The name of the area of research they explored is Catastrophe theory.

In mathematics, catastrophe theory is a branch of bifurcation theory in the study of dynamical systems; it is also a particular special case of more general singularity theory in geometry.Complicated as this may all appear, it has some rather simple ways of being visualized.Bifurcation theory studies and classifies phenomena characterized by sudden shifts in behavior arising from small changes in circumstances, analysing how the qualitative nature of equation solutions depends on the parameters that appear in the equation. This may lead to sudden and dramatic changes, for example the unpredictable timing and magnitude of a landslide.

Catastrophe theory, which originated with the work of the French mathematician René Thom in the 1960s, and became very popular due to the efforts of Christopher Zeeman in the 1970s, considers the special case where the long-run stable equilibrium can be identified with the minimum of a smooth, well-defined potential function (Lyapunov function).

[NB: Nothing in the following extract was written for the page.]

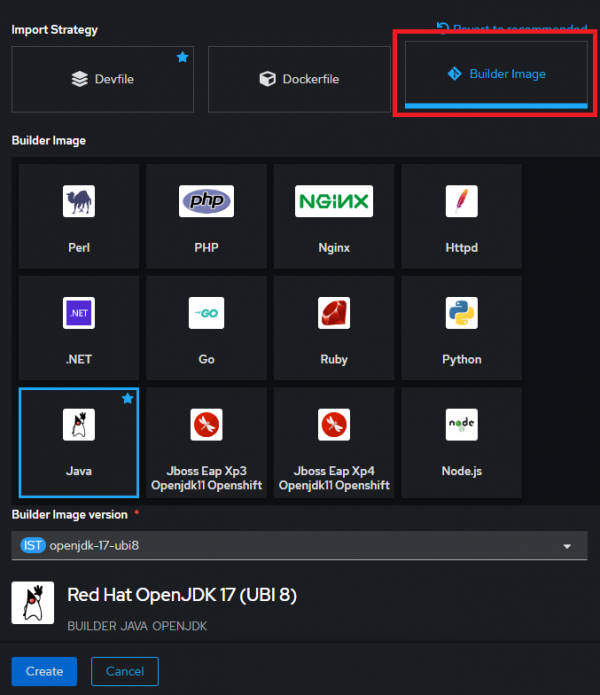This screenshot has width=600, height=695.
Task: Click the Java builder image tile
Action: 78,441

Small changes in certain parameters of a nonlinear system can cause equilibria to appear or disappear, or to change from attracting to repelling and vice versa, leading to large and sudden changes of the behaviour of the system. However, examined in a larger parameter space, catastrophe theory reveals that such bifurcation points tend to occur as part of well-defined qualitative geometrical structures.

The idea is that a system's evolution in time can be represented as occuring as a path on a surface. In other words a line on a sheet of paper if you like. A linear system has its trajectory drawn on a flat sheet. When the system is nonlinear the sheet of paper is actually bent and can assume some interesting shapes. If the paper is bent enough the line depicting the system's trajectory can curl under the original surface and when this happens it "falls off" and a jump occurs.

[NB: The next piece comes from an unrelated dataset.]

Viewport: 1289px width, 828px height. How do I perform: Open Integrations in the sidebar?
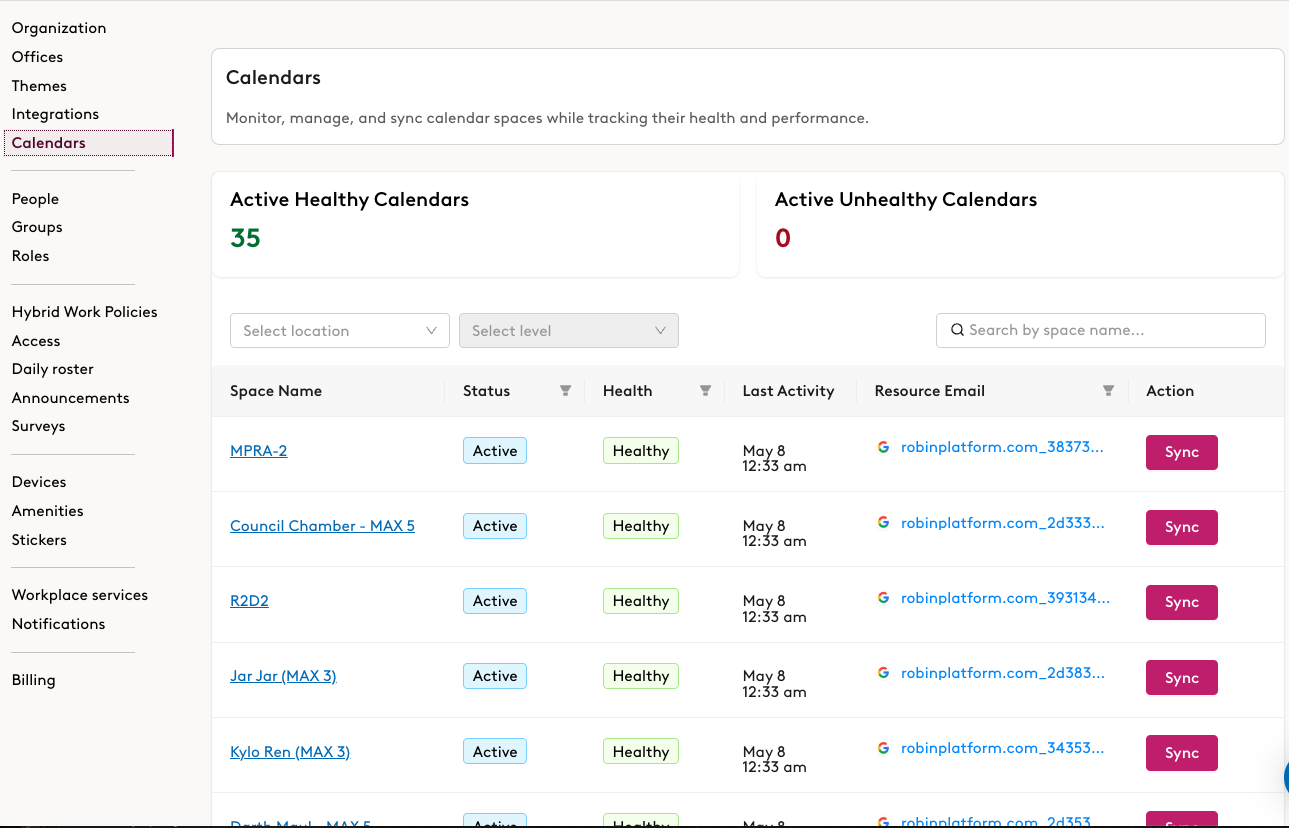[55, 114]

Such models have many realizations and books are out there about them. I want to fast forward a bit because there is a reason to be skeptical about these models because they are really too simple. What they do not deal with in any convenient manner is the links and interactions between the various aspects of the system. The change in one part of the system can change the defining equations for other parts and vice versa.

Look back at the list above. It includes climate, physical events, sociology, economics, and is only a part of what our world system is. Certainly the political systems we are so vitally interested in here are wrapped up in it all in very complex ways.Here is what I am driving at: we are now facing a variety of instabilities all at once. Again a partial list:

Climate, ocean acdity, warming, pollution, etc

elections

wars

bees and birds, insecticides

agricultural crises

water, polution and drought

economic turmoil

communications, internet, technology

many, many more

No one of these can be studied adequately isolated from the others yet we try so desperately to do so.

Just in climate science alone we keep seeing new things as change progresses that potentially change everything.

Maybe we humans are an "intelligent" species. Yet we are also arrogant if we believe the progress I have briefly described here is enough to adequately deal with what is coming and seems to be coming faster and faster. Is there an answer? My only answer is to become as flexible as possible and maybe some adaptation will be possible.

** 7:29 PM PT**: Thank you or adding this to the rec list. I hope it gets us thinking.